Job a —
Identify every row below that contains the string "pixels", treating uppercase and lowercase as different, and copy each such row in full.

Text section —
════════════════

# Black Walnut Cremation urn with Curved Dovetails



## btyirin (Aug 14, 2008)

Hi guys. I wanted to share one of my latest curved dovetail spline urns. I'm finishing up a couple other black walnut versions. The newer ones have removable lids with a small velvet lined photo keepsake section. I'm also working on a tiger maple version with walnut dovetails. I've been focusing almost all of efforts into designing and making these. Its been a really fun journey so far. Can't thank the "Kenbo" enough for teaching me how to take proper photos. 






​


----------



## Smith Brother (Dec 9, 2012)

How big is this beauty? 

Great picture, nice to Thank Kenbo, WHO IS HE ANYWAY?, just kidding...... 

Maybe you can post some pic's of how you make your pieces. 

Nice work,

Dale in Indy


----------



## mike1950 (Aug 29, 2010)

Very Very Nice box..............

════════════════

Job b —
Reproduce the entire forum thread about the black walnut cremation urn above, word for word.

════════════════

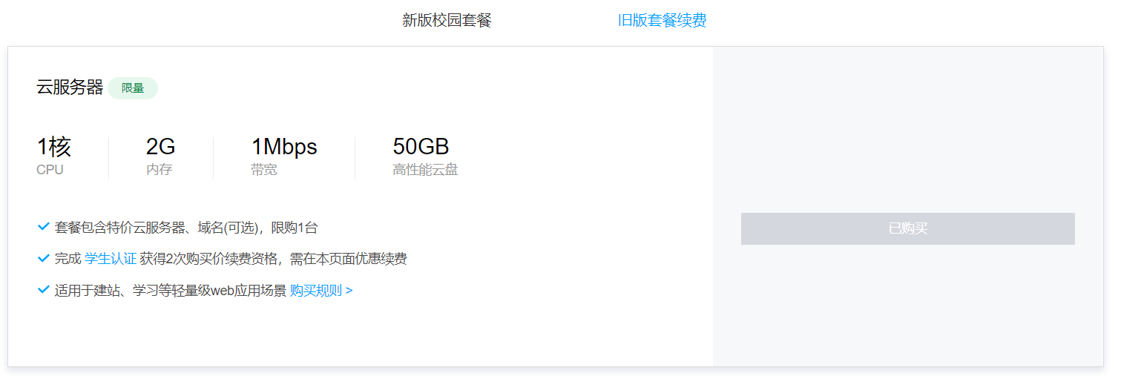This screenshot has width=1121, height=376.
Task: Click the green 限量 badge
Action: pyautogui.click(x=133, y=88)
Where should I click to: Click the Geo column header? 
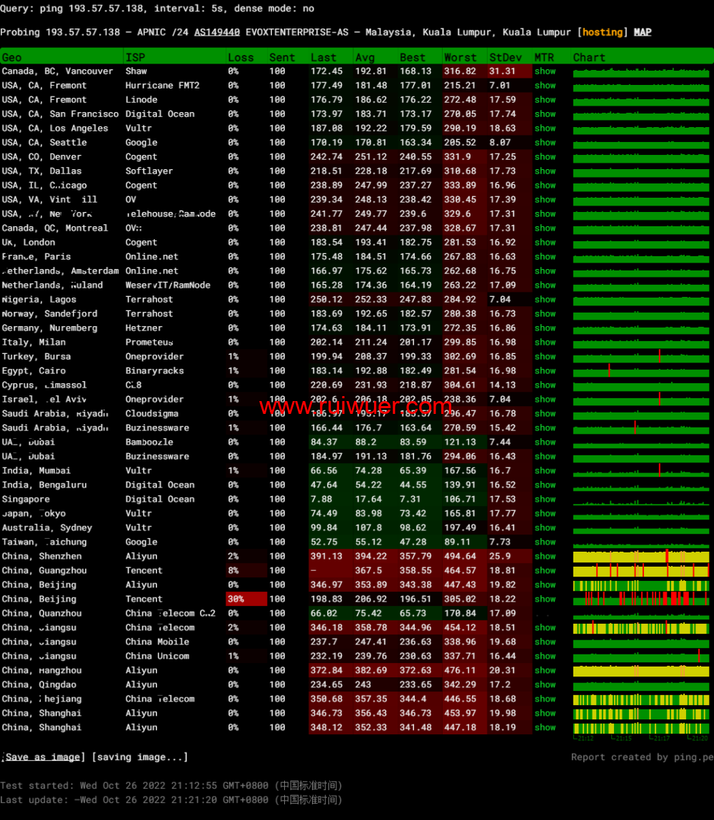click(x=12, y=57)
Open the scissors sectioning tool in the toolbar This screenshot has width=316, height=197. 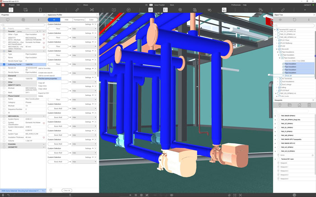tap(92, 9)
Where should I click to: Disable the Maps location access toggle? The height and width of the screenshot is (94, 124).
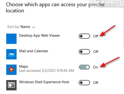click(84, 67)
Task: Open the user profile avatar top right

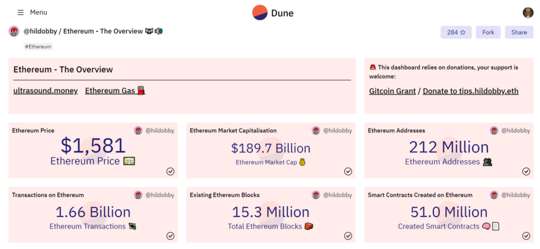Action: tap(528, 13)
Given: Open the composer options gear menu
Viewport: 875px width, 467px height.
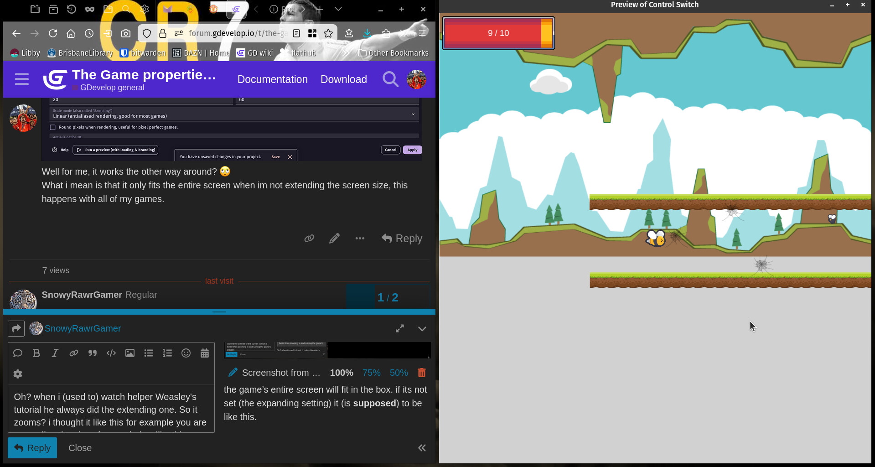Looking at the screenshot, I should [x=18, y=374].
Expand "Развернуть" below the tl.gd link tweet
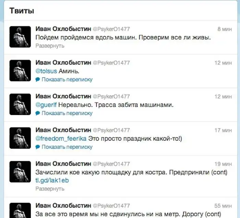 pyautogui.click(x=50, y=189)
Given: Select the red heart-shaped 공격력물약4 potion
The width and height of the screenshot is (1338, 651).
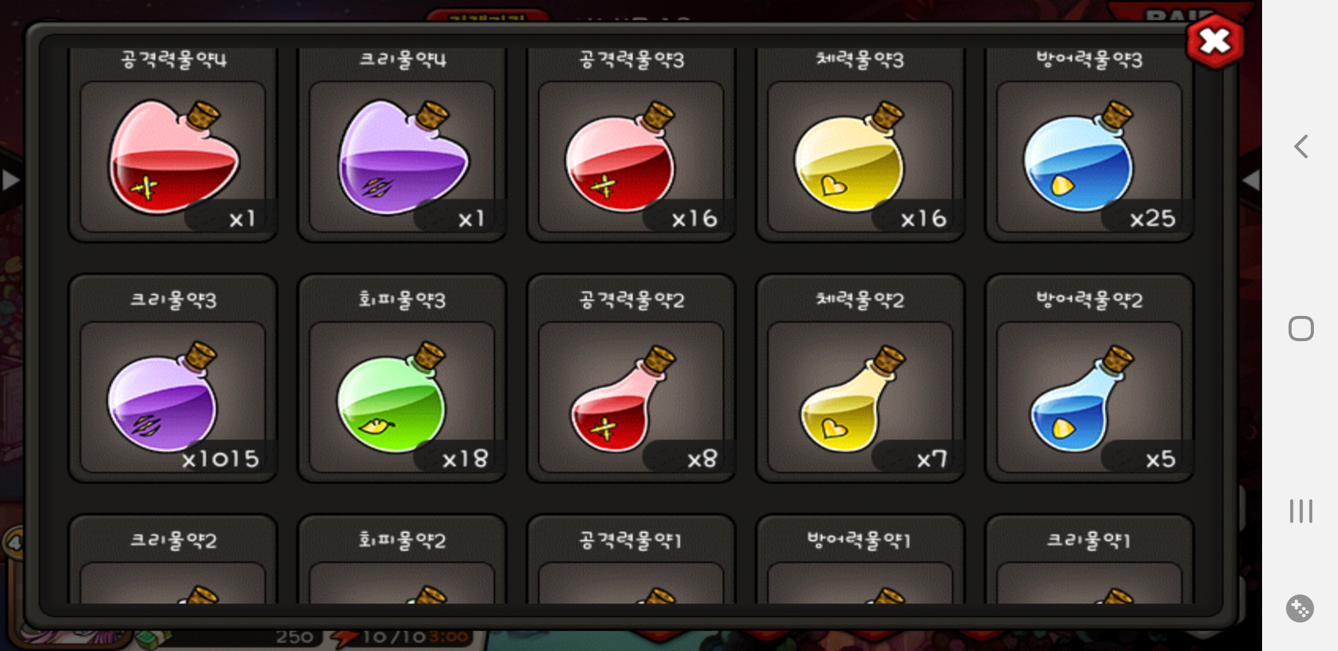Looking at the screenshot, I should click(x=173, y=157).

════════════════

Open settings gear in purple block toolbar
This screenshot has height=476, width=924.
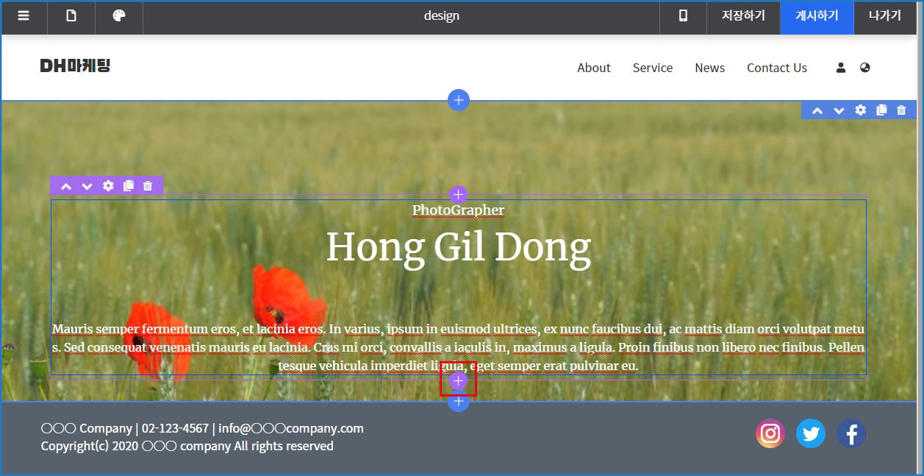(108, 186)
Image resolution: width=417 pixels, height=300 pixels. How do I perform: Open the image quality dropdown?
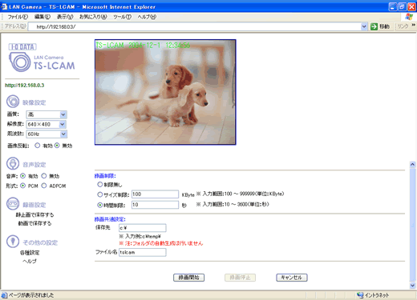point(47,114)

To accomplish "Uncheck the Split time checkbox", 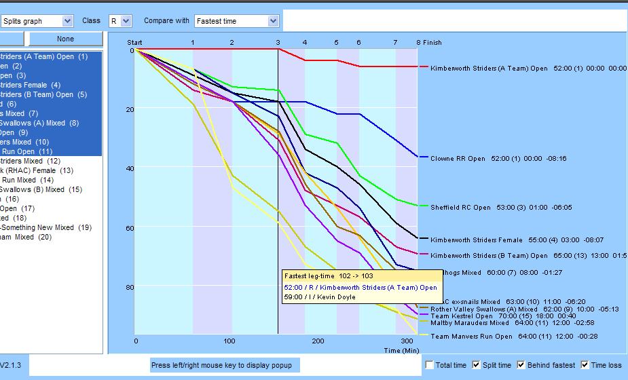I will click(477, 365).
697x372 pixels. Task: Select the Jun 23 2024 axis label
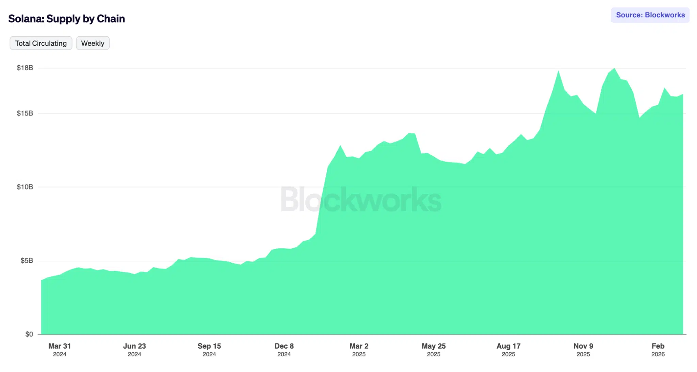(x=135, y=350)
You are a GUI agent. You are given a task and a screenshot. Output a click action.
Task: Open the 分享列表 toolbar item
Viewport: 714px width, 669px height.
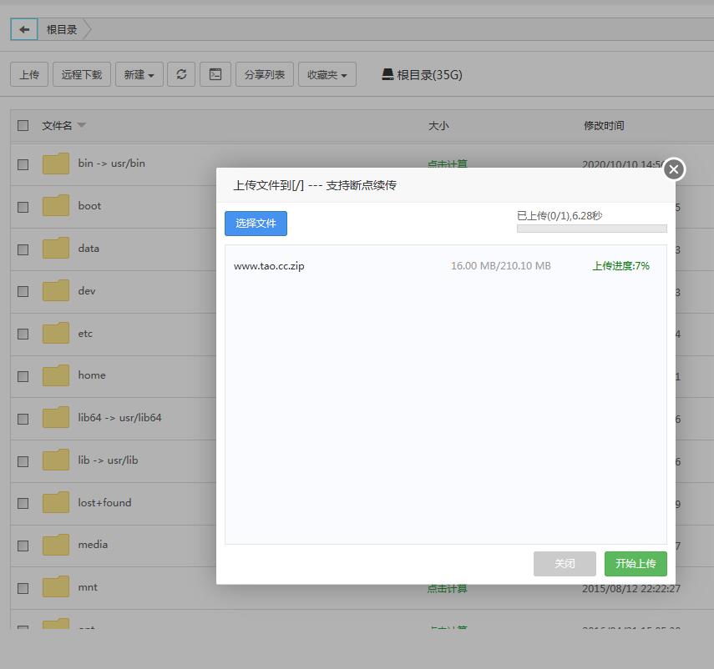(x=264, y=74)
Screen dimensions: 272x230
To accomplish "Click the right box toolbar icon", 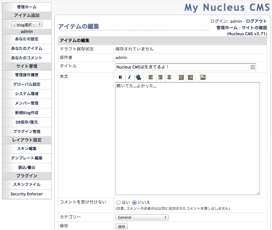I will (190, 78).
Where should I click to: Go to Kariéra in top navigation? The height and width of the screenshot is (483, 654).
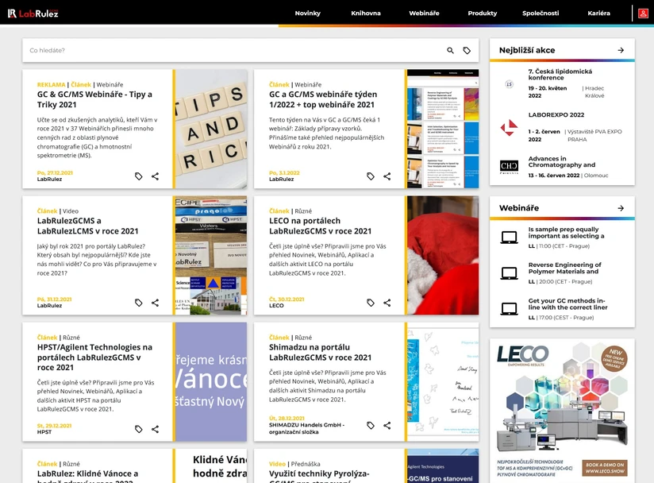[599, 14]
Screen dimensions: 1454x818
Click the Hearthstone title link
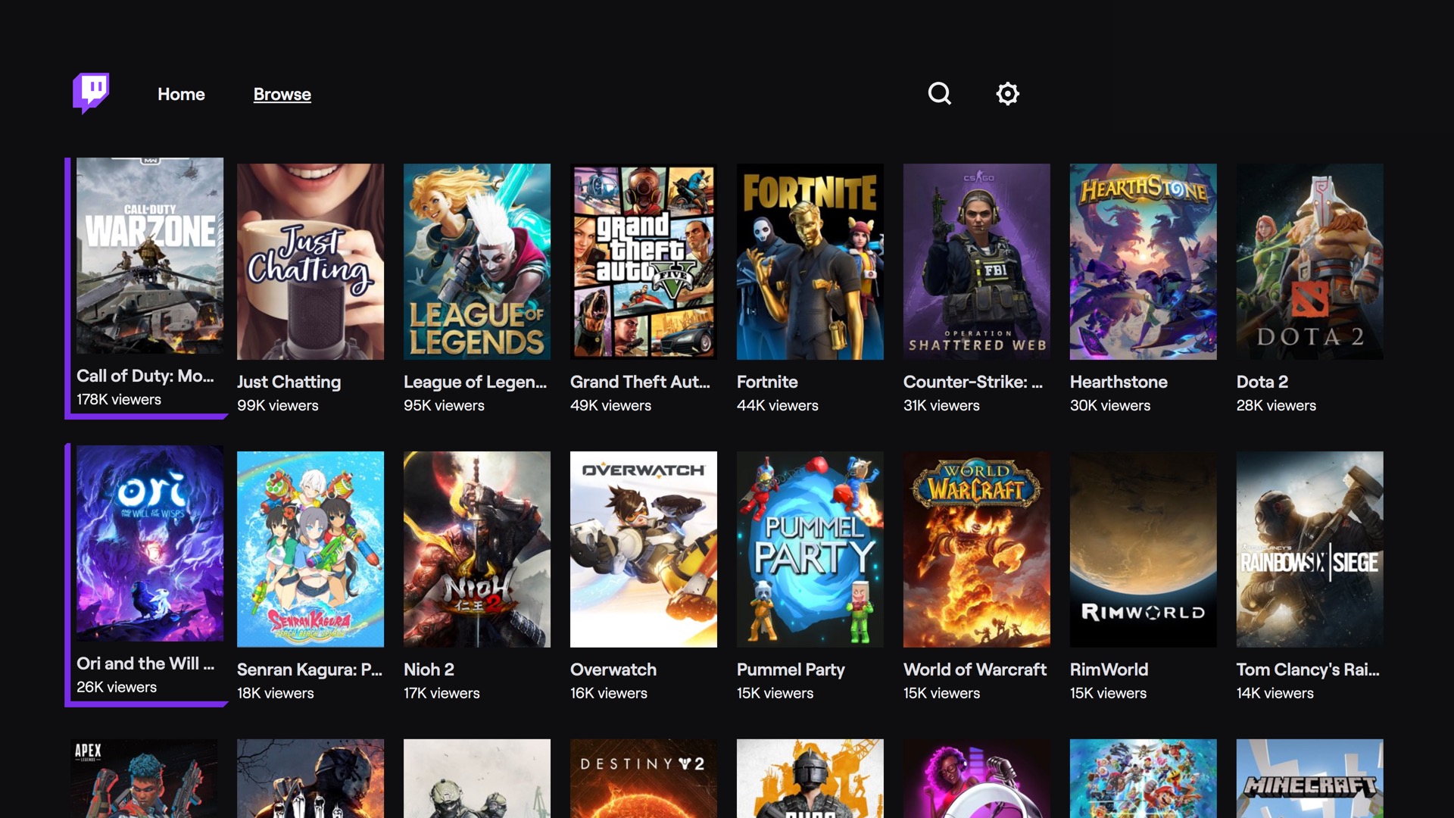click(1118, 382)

════════════════

Expected output a —
Image resolution: width=417 pixels, height=300 pixels. How do I perform: Open the image quality dropdown?
697x372 pixels. Task: Select the Jun 23 2024 axis label

Expected output b —
# Black Walnut Cremation urn with Curved Dovetails



## btyirin (Aug 14, 2008)

Hi guys. I wanted to share one of my latest curved dovetail spline urns. I'm finishing up a couple other black walnut versions. The newer ones have removable lids with a small velvet lined photo keepsake section. I'm also working on a tiger maple version with walnut dovetails. I've been focusing almost all of efforts into designing and making these. Its been a really fun journey so far. Can't thank the "Kenbo" enough for teaching me how to take proper photos. 






​


----------



## Smith Brother (Dec 9, 2012)

How big is this beauty? 

Great picture, nice to Thank Kenbo, WHO IS HE ANYWAY?, just kidding...... 

Maybe you can post some pic's of how you make your pieces. 

Nice work,

Dale in Indy


----------



## mike1950 (Aug 29, 2010)

Very Very Nice box..............